Another instance where visible difference was likely a key part of the plot is in the new character, Felix Rosenfeld, a “high chair pedlar.” The overtly Jewish name paired with a well-known racialized archetype raises questions about how this character was performed. At this point in American history, vaudeville and variety sketch were the most popular form of theatre. These styles often drew on ethnic stereotypes. Like blackface minstrelsy, another mainstay on the vaudeville circuit, ethnic parody emphasized characters’ physical differences with performers using exaggerated accents, makeup, and props to play up the joke. The second cast list does not reveal how the actor playing Rosenfeld interpreted the character—maybe it was a nuanced portrayal of Jewish identity—but within the context of the ERO, it seems reasonable to speculate the actor would have drawn on other contemporary performances that mocked Jewish accents, religious rituals, and anatomy (3).  Like “Hare Lip Peggy,” the character of Felix Rosenfeld joined the students’ study of racial(ized) traits to the performance. 

photo of typed page
Cast list for Acquired or Inherited?, 1913. Charles Davenport Papers, B. D27, Series II: Cold Spring Harbor Series, APS.

Third cast list: August 4, 1913
With the third cast list in the folder, there are few changes to the characters and synopsis. For this August 4, 1913 production, the world of the play is specified as taking place in Pine Valley, Connecticut. Felix Rosenfeld has been replaced with Jim Weeks, who is similarly described as a “Happy-go-lucky peddler.” Eugene Traveller has become Eugenie, played by Ethel Thayer, reflecting the growing number of women coming the ERO to learn eugenics. Thayer, like other new cast members such as Elizabeth Greene (playing Jean Reed), Frederick Hodge (playing David Reed), Tracey Tuthill (playing Lester Gordon), and William Dealy (playing Jerry Dunbridge), were all students in the 1913 ERO training class.  

With students of the 1913 ERO training class included in the production, Acquired or Inherited? took on a new pedagogical aim. With students on stage, especially as Eugenie Traveller, they had to perform eugenic research for their spectator-peers. As they are being trained to go out into the field and interview families, physicians, and local genealogists, students on stage at the ERO are not just watching a simulacrum of their research but rehearsing what their performance of eugenic science will look like in future field work. In theatrical performance, students learned how to follow a script to conduct their research, preparing them to improvise interactions with subjects in the field.
_ _ _
## Brief 1:
The passage about the ERO play and its cast lists names several new cast members who were students in the 1913 ERO training class. List each of them with the role they played.
## Brief 2:
Carry the passage about the ERO play and its cast lists forward, starting after its final sentence.

Rows from a data collection
_ _ _
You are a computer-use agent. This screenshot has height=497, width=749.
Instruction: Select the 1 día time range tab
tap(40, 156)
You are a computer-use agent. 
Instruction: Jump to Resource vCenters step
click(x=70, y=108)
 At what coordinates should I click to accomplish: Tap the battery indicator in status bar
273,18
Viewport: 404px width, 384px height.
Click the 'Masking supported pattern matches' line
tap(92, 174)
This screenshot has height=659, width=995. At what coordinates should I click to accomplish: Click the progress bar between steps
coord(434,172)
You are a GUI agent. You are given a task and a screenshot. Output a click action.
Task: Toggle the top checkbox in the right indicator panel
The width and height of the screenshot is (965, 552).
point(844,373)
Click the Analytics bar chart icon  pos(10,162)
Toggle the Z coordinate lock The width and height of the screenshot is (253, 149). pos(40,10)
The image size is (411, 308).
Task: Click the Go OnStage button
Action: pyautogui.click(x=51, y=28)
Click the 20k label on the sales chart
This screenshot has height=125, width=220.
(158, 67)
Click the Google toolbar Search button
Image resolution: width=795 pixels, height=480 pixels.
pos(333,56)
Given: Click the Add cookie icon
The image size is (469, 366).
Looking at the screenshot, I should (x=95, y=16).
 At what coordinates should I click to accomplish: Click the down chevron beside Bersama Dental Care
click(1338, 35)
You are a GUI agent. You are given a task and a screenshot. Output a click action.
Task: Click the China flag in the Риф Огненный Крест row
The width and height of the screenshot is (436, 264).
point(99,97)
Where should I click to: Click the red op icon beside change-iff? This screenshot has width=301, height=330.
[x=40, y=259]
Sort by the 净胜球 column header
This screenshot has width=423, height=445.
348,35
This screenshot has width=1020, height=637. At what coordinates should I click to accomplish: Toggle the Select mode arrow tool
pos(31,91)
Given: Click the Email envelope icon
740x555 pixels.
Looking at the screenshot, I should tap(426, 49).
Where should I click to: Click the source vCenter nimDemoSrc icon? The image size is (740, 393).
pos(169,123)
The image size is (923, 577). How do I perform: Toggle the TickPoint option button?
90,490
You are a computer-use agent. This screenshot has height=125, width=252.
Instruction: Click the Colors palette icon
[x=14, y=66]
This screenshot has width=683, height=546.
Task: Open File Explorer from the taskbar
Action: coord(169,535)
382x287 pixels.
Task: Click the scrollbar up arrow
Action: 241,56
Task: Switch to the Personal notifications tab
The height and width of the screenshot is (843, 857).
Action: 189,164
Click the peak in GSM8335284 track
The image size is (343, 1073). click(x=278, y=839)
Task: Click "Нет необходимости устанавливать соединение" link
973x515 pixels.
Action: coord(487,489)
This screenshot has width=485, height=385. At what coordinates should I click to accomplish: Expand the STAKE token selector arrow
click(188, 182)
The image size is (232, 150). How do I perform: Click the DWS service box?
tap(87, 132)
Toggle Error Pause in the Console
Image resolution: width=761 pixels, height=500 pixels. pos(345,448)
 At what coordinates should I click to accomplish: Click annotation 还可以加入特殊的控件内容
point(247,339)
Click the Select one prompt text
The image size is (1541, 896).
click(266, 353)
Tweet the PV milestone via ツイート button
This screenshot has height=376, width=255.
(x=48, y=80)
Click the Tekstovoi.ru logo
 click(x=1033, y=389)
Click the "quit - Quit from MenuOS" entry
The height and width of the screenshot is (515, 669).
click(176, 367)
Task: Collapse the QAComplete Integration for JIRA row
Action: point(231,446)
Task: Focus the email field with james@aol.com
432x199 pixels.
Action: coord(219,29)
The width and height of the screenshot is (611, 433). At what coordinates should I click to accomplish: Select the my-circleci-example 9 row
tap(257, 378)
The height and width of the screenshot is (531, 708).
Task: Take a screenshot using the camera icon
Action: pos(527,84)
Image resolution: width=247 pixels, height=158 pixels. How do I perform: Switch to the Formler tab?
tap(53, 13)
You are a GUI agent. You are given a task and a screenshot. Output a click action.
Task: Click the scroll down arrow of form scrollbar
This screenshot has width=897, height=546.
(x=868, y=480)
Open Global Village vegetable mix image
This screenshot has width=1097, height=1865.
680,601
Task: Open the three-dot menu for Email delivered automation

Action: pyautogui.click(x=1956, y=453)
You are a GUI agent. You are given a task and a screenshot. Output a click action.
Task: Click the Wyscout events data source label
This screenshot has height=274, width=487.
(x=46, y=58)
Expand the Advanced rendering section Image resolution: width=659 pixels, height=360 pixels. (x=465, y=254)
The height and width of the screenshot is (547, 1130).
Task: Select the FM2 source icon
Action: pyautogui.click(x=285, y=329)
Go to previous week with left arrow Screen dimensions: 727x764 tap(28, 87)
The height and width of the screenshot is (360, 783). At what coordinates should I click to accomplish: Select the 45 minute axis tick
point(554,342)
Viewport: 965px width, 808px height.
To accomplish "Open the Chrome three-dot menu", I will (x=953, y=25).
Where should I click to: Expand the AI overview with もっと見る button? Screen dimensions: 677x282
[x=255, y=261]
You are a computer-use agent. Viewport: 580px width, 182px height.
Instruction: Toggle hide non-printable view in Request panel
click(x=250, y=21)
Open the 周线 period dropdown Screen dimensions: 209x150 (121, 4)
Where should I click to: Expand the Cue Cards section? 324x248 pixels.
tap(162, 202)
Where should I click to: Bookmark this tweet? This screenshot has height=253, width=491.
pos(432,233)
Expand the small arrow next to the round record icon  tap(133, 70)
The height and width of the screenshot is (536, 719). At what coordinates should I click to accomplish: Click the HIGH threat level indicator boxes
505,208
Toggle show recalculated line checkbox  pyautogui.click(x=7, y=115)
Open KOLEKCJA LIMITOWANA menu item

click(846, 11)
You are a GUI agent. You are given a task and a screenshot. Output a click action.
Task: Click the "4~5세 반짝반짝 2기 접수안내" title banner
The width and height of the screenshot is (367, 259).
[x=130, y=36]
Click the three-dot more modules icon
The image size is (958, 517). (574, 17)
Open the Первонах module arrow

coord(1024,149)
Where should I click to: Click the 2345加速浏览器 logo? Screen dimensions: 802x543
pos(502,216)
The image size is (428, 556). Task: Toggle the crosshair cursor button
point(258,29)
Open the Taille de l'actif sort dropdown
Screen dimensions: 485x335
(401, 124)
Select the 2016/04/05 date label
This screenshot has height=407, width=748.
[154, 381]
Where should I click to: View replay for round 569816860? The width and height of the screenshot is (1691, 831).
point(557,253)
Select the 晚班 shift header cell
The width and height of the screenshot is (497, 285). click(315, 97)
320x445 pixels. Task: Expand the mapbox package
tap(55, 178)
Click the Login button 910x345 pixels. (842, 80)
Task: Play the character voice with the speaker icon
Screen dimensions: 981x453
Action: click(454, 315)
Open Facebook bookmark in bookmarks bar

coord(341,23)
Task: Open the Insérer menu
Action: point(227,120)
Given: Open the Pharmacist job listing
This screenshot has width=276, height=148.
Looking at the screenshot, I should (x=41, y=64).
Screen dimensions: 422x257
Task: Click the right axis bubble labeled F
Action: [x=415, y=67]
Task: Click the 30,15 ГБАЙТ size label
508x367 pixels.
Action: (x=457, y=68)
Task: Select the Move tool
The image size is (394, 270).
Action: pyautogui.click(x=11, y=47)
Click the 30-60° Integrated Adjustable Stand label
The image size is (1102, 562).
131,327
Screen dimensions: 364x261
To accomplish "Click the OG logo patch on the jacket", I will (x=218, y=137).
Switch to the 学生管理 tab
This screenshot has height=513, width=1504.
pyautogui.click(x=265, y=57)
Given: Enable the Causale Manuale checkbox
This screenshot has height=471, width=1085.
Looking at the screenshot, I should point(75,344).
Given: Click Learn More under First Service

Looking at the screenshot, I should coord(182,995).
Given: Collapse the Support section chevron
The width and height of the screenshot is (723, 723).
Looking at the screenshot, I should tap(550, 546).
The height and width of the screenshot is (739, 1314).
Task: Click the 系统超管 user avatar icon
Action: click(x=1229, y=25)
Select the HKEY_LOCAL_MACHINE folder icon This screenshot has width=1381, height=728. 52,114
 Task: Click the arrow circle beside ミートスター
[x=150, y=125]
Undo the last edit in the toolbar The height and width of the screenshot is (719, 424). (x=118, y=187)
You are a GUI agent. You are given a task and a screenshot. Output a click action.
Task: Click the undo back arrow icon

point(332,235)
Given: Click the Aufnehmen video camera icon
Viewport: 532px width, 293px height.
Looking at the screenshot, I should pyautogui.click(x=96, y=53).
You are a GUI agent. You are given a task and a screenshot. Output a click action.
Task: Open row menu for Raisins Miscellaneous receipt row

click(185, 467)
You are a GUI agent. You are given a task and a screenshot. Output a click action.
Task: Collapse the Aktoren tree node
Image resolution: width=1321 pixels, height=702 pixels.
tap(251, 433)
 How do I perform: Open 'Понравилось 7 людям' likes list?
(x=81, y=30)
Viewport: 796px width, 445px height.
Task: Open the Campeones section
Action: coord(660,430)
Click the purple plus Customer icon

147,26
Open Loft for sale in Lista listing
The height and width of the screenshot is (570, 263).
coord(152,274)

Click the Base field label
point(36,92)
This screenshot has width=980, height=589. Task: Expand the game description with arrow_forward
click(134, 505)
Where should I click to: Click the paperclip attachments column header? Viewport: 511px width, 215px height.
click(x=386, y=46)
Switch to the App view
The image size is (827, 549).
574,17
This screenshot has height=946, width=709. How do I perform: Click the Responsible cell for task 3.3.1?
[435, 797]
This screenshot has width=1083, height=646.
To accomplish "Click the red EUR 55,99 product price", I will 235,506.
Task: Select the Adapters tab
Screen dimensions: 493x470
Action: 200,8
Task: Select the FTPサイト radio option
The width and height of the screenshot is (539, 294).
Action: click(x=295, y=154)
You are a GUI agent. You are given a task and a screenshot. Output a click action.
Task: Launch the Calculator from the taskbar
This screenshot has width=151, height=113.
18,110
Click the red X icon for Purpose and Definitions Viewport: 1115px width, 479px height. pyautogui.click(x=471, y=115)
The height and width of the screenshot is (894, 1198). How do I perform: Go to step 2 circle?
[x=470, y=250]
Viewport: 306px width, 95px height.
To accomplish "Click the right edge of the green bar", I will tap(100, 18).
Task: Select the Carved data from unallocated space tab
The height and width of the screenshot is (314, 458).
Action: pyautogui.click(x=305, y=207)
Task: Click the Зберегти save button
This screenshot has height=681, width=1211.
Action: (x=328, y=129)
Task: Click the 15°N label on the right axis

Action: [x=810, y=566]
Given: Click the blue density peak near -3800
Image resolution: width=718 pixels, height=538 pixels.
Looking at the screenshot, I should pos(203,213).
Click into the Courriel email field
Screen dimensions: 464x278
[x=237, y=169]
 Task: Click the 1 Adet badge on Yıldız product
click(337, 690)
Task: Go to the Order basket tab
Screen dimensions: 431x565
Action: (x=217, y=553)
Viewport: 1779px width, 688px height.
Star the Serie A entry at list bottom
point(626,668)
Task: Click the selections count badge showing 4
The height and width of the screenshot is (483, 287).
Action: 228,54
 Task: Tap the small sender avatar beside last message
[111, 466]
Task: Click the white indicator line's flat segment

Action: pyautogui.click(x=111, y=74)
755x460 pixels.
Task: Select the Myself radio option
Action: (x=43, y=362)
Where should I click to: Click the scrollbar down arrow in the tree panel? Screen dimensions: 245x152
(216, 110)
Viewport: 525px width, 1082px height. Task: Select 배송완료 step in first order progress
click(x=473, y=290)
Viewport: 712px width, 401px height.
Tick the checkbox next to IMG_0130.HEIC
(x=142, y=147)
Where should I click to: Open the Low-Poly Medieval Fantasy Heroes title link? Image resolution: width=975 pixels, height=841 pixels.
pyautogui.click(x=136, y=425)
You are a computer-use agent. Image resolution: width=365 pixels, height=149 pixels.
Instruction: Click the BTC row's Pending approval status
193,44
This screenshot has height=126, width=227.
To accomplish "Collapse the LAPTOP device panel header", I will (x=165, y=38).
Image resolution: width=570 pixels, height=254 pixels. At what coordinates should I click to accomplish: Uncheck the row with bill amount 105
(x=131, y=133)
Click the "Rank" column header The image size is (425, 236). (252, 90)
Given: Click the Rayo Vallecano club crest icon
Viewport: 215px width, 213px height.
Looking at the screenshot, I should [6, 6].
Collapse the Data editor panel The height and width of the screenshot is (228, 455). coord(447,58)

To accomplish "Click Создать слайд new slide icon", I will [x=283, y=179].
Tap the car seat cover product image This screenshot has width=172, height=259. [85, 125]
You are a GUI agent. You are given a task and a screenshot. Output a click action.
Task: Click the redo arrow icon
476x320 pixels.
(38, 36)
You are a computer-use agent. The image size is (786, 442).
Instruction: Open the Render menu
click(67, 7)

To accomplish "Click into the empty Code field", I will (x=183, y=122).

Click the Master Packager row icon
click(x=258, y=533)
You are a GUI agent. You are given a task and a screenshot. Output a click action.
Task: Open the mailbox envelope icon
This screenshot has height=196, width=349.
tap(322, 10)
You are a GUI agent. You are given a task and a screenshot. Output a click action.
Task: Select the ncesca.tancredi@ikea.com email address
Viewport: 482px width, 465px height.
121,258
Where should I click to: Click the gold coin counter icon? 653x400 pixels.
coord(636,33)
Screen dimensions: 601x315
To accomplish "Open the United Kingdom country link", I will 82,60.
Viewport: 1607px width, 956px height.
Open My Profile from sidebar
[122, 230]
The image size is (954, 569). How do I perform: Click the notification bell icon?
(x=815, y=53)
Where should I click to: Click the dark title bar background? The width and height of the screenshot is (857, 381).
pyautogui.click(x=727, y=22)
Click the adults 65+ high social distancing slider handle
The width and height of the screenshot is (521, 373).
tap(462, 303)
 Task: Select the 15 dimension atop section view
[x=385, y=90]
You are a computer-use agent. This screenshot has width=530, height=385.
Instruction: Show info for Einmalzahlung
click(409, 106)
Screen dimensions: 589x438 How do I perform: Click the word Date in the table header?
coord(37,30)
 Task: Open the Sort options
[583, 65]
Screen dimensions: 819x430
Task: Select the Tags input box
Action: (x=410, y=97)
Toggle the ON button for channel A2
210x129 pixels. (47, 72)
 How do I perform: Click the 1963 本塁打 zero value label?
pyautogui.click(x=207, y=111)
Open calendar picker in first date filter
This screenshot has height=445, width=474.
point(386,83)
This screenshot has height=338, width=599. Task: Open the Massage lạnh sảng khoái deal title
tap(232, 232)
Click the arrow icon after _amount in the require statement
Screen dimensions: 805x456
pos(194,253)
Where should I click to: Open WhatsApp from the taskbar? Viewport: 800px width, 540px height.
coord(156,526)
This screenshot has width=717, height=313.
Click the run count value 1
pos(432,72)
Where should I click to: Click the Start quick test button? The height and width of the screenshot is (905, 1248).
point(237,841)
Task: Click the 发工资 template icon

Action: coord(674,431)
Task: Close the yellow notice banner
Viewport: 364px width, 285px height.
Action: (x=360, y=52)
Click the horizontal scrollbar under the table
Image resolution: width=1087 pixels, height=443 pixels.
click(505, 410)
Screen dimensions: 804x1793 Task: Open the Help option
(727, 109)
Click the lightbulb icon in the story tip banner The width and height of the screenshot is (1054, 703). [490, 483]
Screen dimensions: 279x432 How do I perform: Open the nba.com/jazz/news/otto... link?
_ _ _
## Exercise response 1:
Ethel Thayer (Eugenie Traveller), Elizabeth Greene (Jean Reed), Frederick Hodge (David Reed), Tracey Tuthill (Lester Gordon), William Dealy (Jerry Dunbridge)

## Exercise response 2:
Even without a full script, much can be gleaned from the skinny “Play: Acquired or Inherited?” folder. And yet, there are many questions left unanswered. What role did Eugene/Eugenie play in facilitating Jean’s marriage? How did the comedic figures shape the story’s narrative? What physical differences were made visible using props, costumes, make up, and gestures? And why did the ERO stop performing the play (or stop saving cast lists) after 1913? While this folder only gives a small glimpse into this fascinating moment of eugenics history, it shows how eugenicists were thinking about their work as something worth being celebrated on the stage. 
 

References

  1. Nicole Hahn Rafter, White Trash: The Eugenic Family Studies: 1877-1919 (Northeastern University Press, 1988), 29.
  2. Cold Spring Harbor Song Book,” n.d. Waclaw T. Szybalski Collection. Cold Spring Harbor Laboratory Archives. In addition to the song book referenced, the students’ annual magazine “The Hooper Up” describes the boat trips and their love for clambakes. Charles Davenport’s daughter, Jane, was a regular contributor and illustrator. See “The Hooper Up,” The Brooklyn Institute of Arts and Sciences–Biological Laboratory Collection, Cold Spring Harbor Laboratory Archives.
  3. For more information about Jewish stereotypes during this time, see Harley Erdman, Staging the Jew: The Performance of an American Ethnicity, 1860-1920 (Rutgers University Press, 1997), 114-143. For a longer history of Jews on the American stage, see Heather Nathans, Hideous Characters and Beautiful Pagans Performing Jewish Identity on the Antebellum American Stage (University of Michigan Press, 2017).